Poliana Sousa: “Vimos no BBB e vemos em outras iniciativas. Mas acho que a gente pode fazer mais. Aprendemos muito com o BBB, mas tem espaço pra fazer muito mais. As marcas se complementam, tem valores parecidos, e podem usar isso para fazer uma plataforma de conteúdo e comunicação para o consumidor.”
Samantha Almeida: “Tá todo mundo no mesmo lugar. No Twitter, todo mundo se pinga, se tagueia, entra na conversa um do outro. Podemos fazer ainda mais. Podemos criar conversas juntas. É um grande círculo de relações. Acho que é o próximo passo. Quando várias marcas falam a mesma coisa é diferente de quando uma só fala.”

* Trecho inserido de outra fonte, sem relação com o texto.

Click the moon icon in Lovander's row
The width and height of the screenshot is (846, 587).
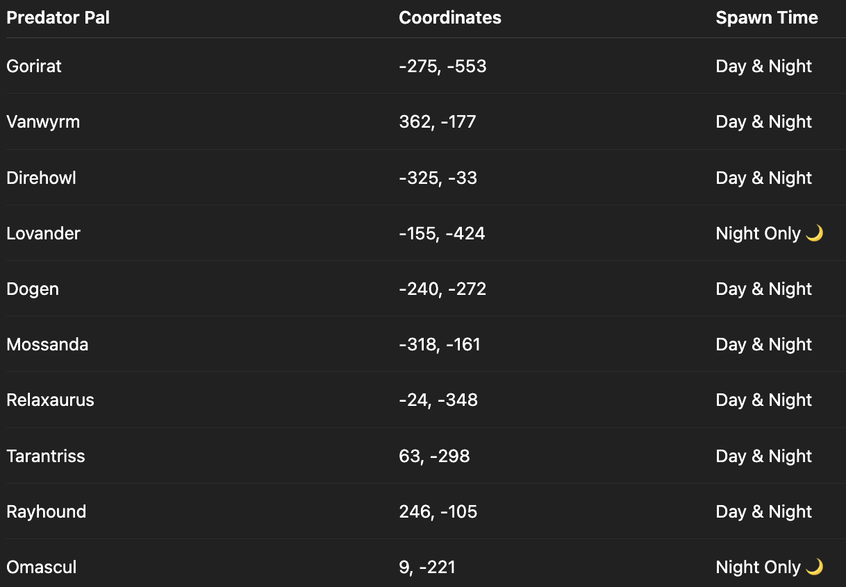pos(815,233)
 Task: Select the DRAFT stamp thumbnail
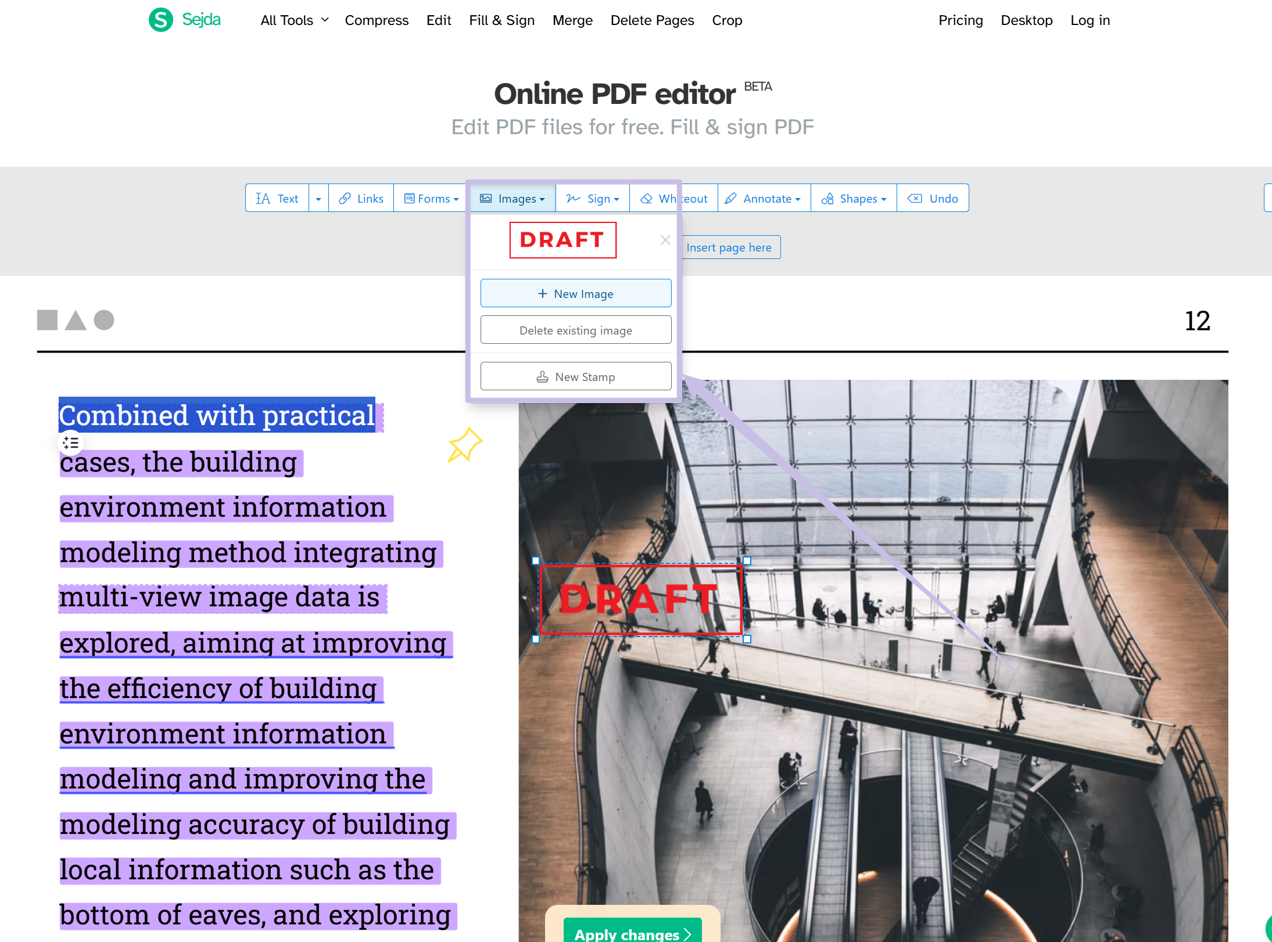coord(562,240)
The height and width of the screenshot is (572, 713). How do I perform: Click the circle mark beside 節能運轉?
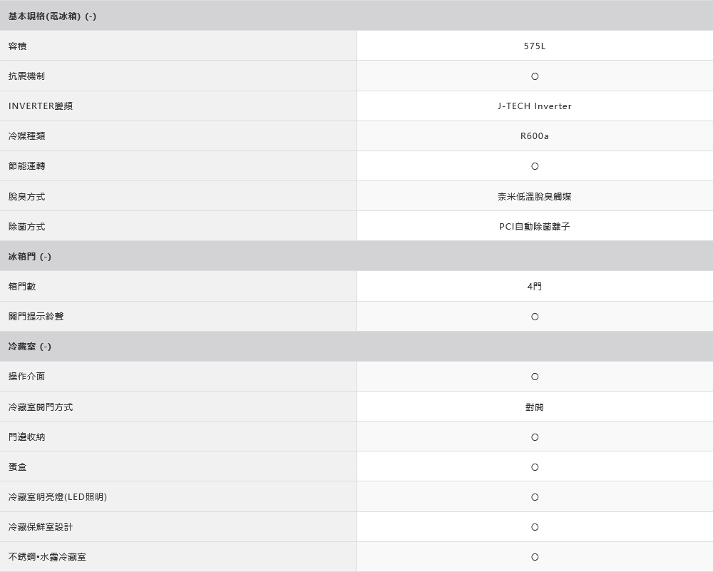[535, 166]
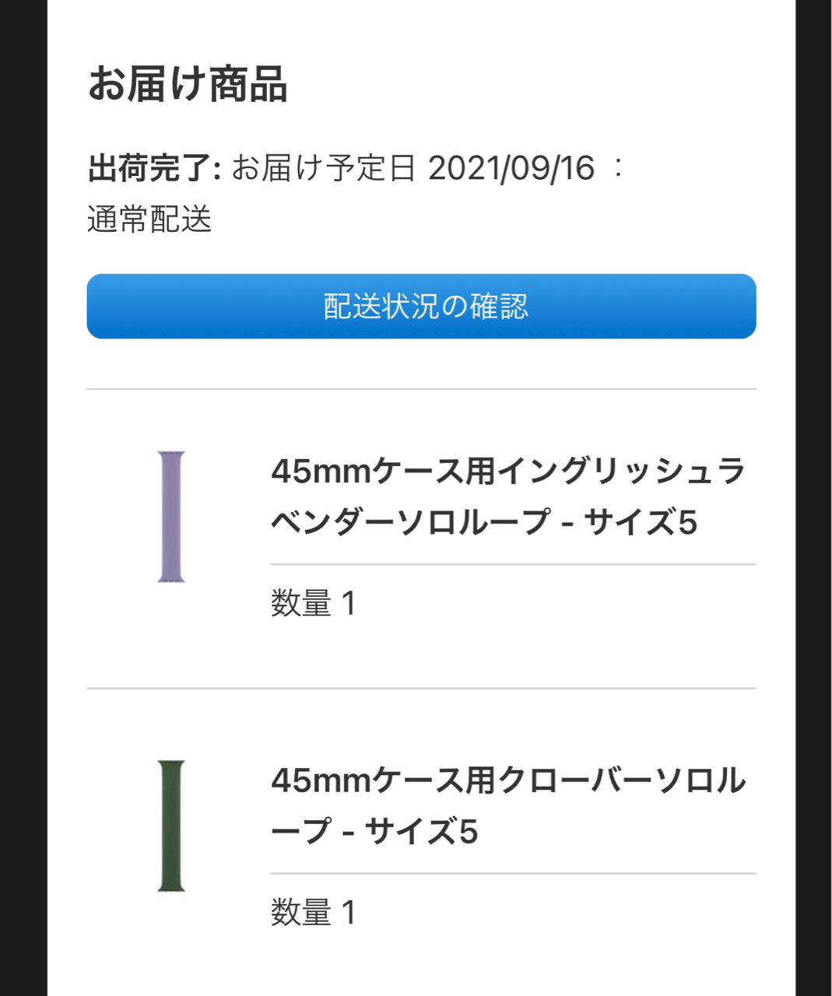
Task: Click the bold 出荷完了 status label
Action: coord(154,168)
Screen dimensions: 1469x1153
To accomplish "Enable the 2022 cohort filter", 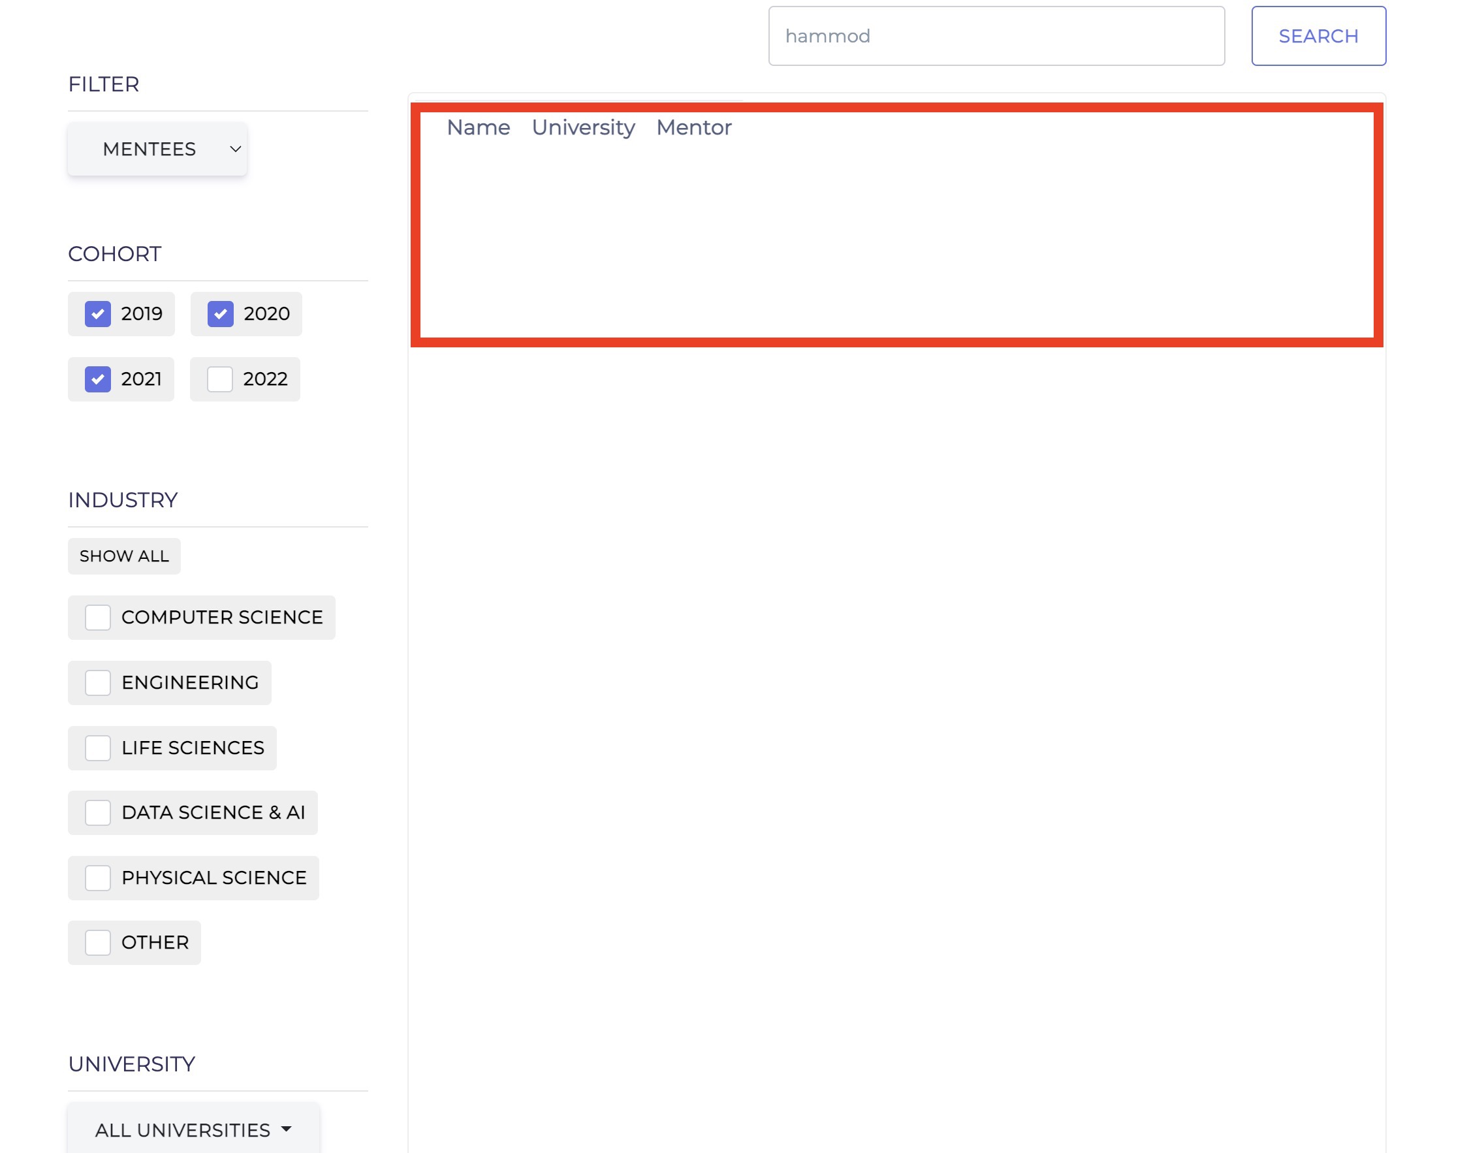I will (219, 379).
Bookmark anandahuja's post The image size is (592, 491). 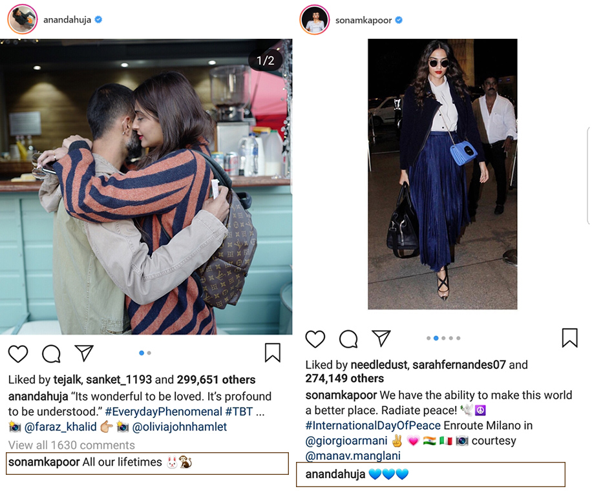272,353
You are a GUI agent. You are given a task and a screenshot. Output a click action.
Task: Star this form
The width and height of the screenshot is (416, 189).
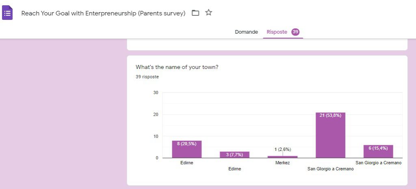(x=209, y=13)
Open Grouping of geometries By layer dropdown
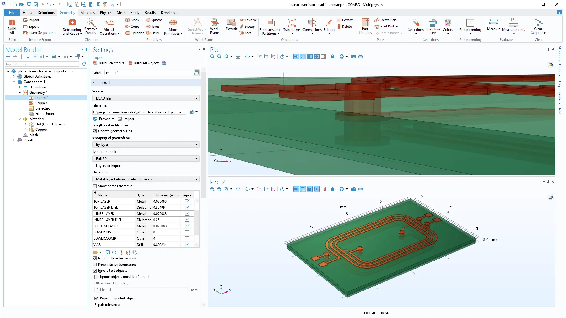 [x=146, y=145]
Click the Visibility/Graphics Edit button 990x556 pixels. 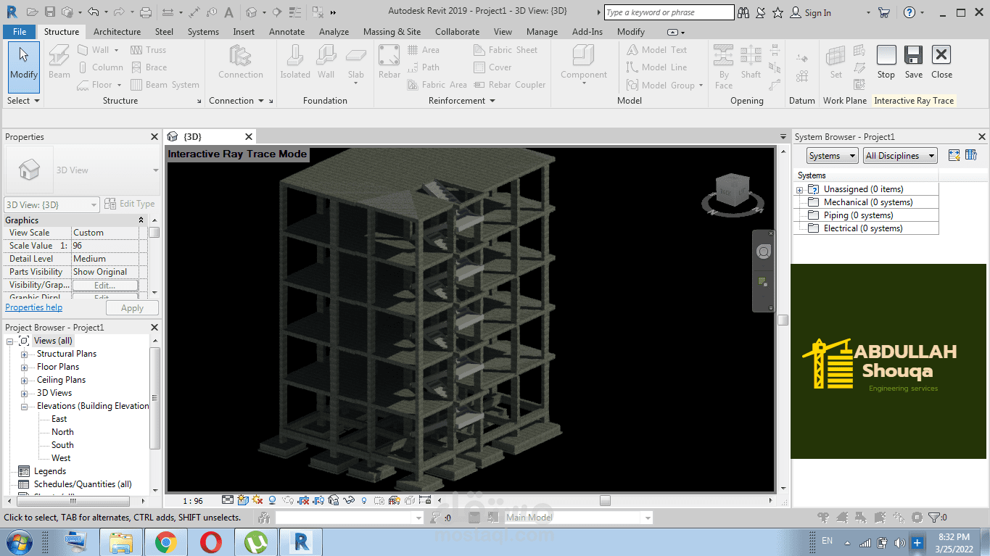[105, 286]

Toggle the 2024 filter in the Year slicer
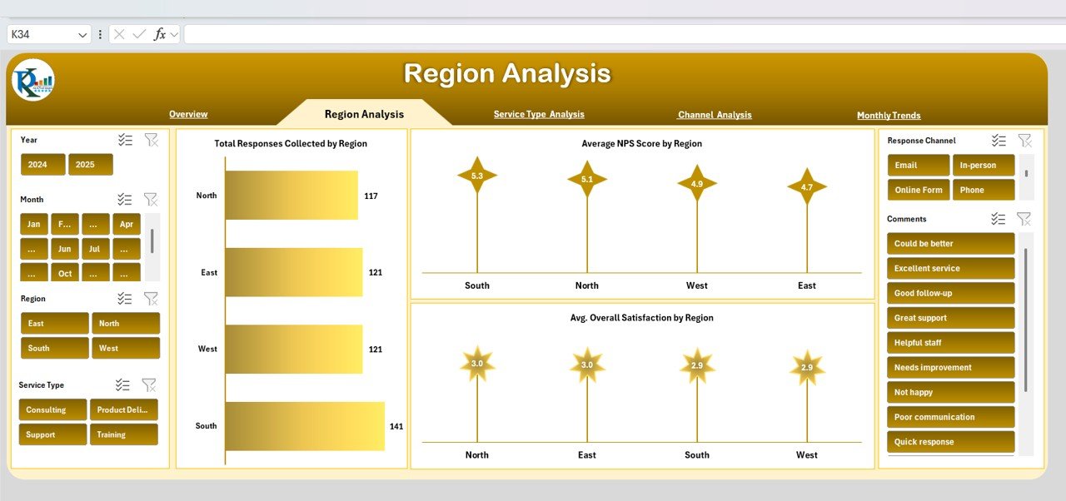click(x=42, y=164)
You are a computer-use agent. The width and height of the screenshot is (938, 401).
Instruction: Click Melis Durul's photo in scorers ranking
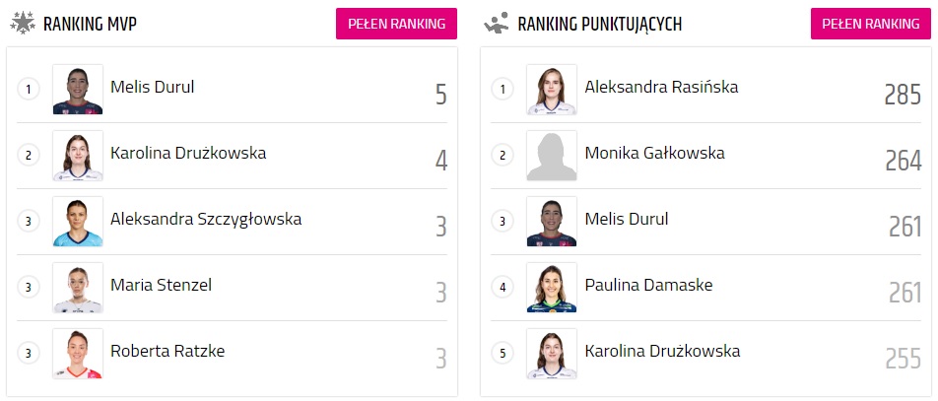[552, 222]
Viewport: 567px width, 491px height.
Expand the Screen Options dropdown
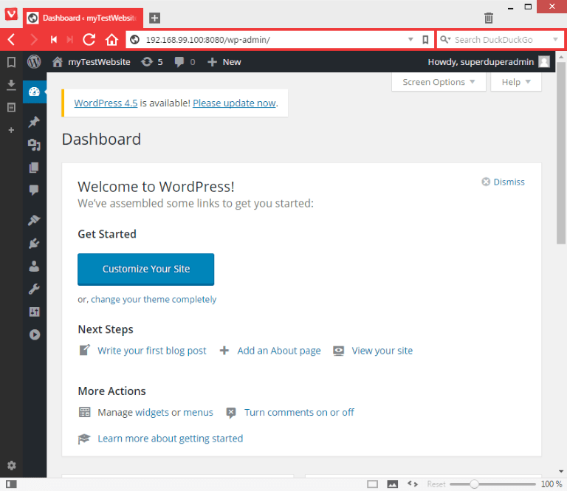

Stella Pirani: “Juntar marcas e juntar forças. Isso aqui é a manifestação do que estamos falando. Temos 97 pessoas da agência envolvidas no BBB. Estamos com duas marcas muito corajosas e campanhas conversacionais. Isso é muito simbólico e potente. Que a gente sempre se permita a construir vínculos. Enquanto marca e gestores, podemos e devemos promover vínculos. Não tenhamos medo da interação, é nela que vamos construir nossas relações.”